(Text shown Opens)
Monday, October 06, 2008

Win the drug war?

Margret Kopala argues that the war on drugs is working. She points to a recent U.N. report, alcohol prohibition in the U.S., and Sweden's drug policy.

No doubt prohibition reduces drug use. The important question is, at what cost? We decided that the costs of alcohol prohibition were greater than our commitment to it could sustain.

The cost for the current drug war in the U.S. is high. I'm not an advocate of legalization, but any sensible person has to ask questions like:
  • How can we mitigate the human costs associated with the war on drugs?
  • What are we not doing, because we're investing enormous capital and energy in the war on drugs?
  • Are there other strategies that might be effective in trying to achieve our goals?
  • Are our goals realistic?
Further, Ms. Kopala resorts to characterizing supporters of harm reduction as part of a medical industrial complex. This suggests that HR advocates operate from bad motives. I disagree with many of them vigorously on many issues, but in most cases, their motives are good. (Just as advocates of recovery oriented systems of care are not zealots, pleasure police or motivated by moral panic.) However, their motives are rooted in an ideology that harms addicts in some ways (By lowering expectations and nurturing pessimism about prospects of recovery.) and has benefited addicts in other ways (Challenging the rest of us to work with active addicts, pay more attention to preventing illness and lower thresholds to receiving help.).
(Text shown Closes)
(Available data Opens)
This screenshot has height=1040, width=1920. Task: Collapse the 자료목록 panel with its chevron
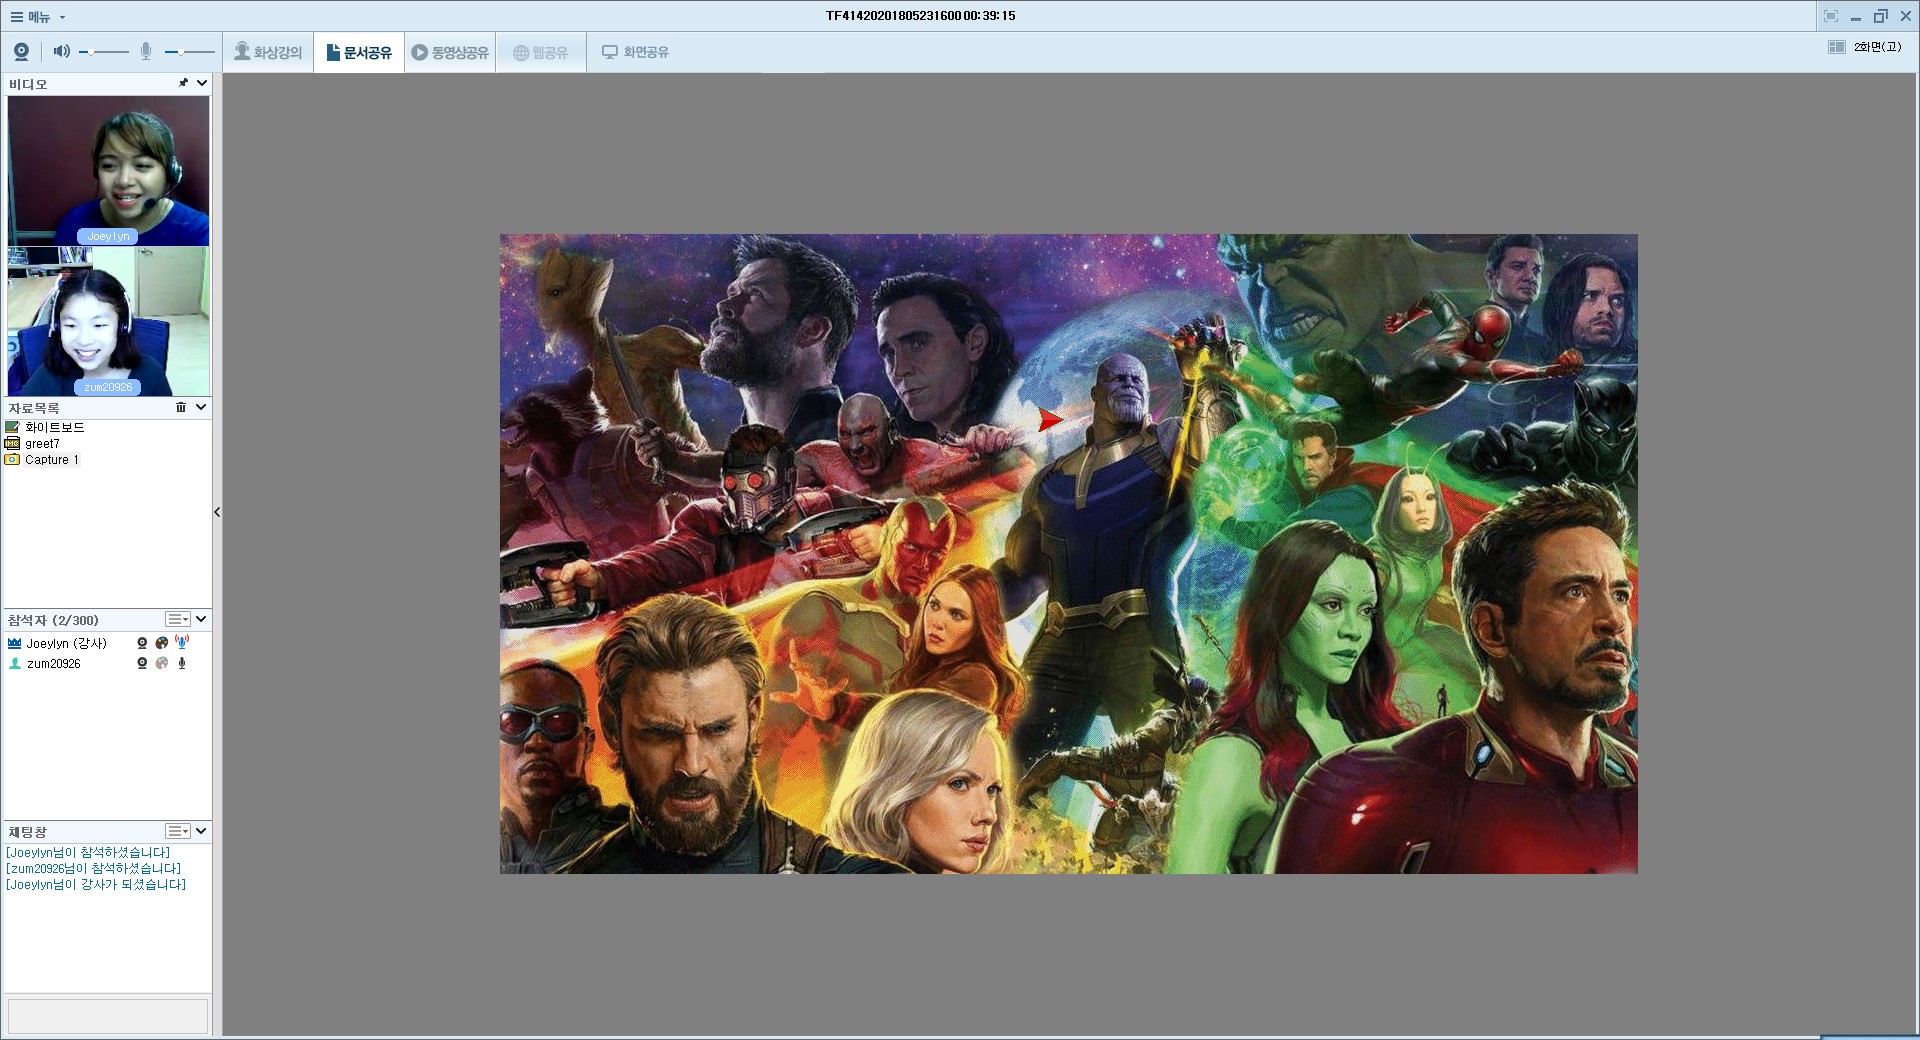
(Available data Closes)
(Available data Opens)
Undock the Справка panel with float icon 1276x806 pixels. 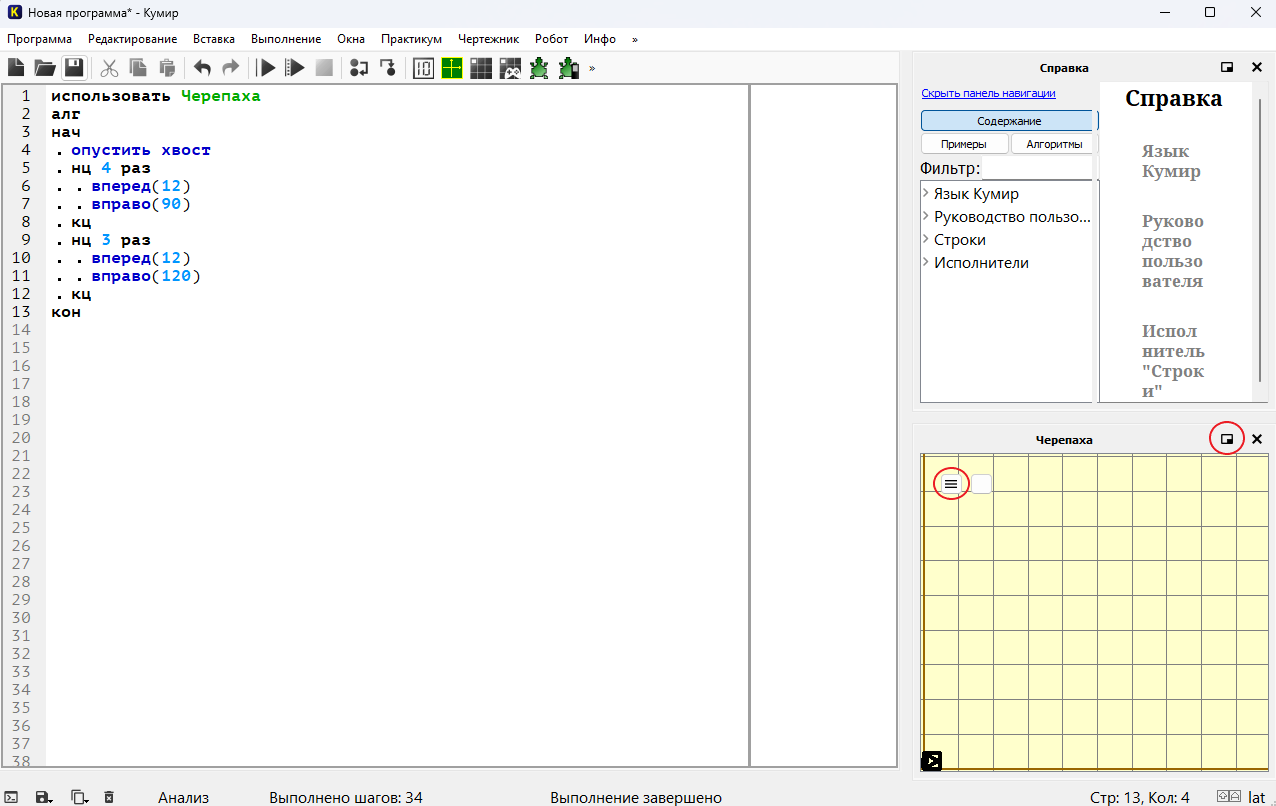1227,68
(Available data Closes)
→ **Exercise**: Can you reproduce the drug war post in full, word for word? The entries have no connection to the drug war post.

→ **Response area**:
Monday, October 06, 2008

Win the drug war?

Margret Kopala argues that the war on drugs is working. She points to a recent U.N. report, alcohol prohibition in the U.S., and Sweden's drug policy.

No doubt prohibition reduces drug use. The important question is, at what cost? We decided that the costs of alcohol prohibition were greater than our commitment to it could sustain.

The cost for the current drug war in the U.S. is high. I'm not an advocate of legalization, but any sensible person has to ask questions like:
  • How can we mitigate the human costs associated with the war on drugs?
  • What are we not doing, because we're investing enormous capital and energy in the war on drugs?
  • Are there other strategies that might be effective in trying to achieve our goals?
  • Are our goals realistic?
Further, Ms. Kopala resorts to characterizing supporters of harm reduction as part of a medical industrial complex. This suggests that HR advocates operate from bad motives. I disagree with many of them vigorously on many issues, but in most cases, their motives are good. (Just as advocates of recovery oriented systems of care are not zealots, pleasure police or motivated by moral panic.) However, their motives are rooted in an ideology that harms addicts in some ways (By lowering expectations and nurturing pessimism about prospects of recovery.) and has benefited addicts in other ways (Challenging the rest of us to work with active addicts, pay more attention to preventing illness and lower thresholds to receiving help.).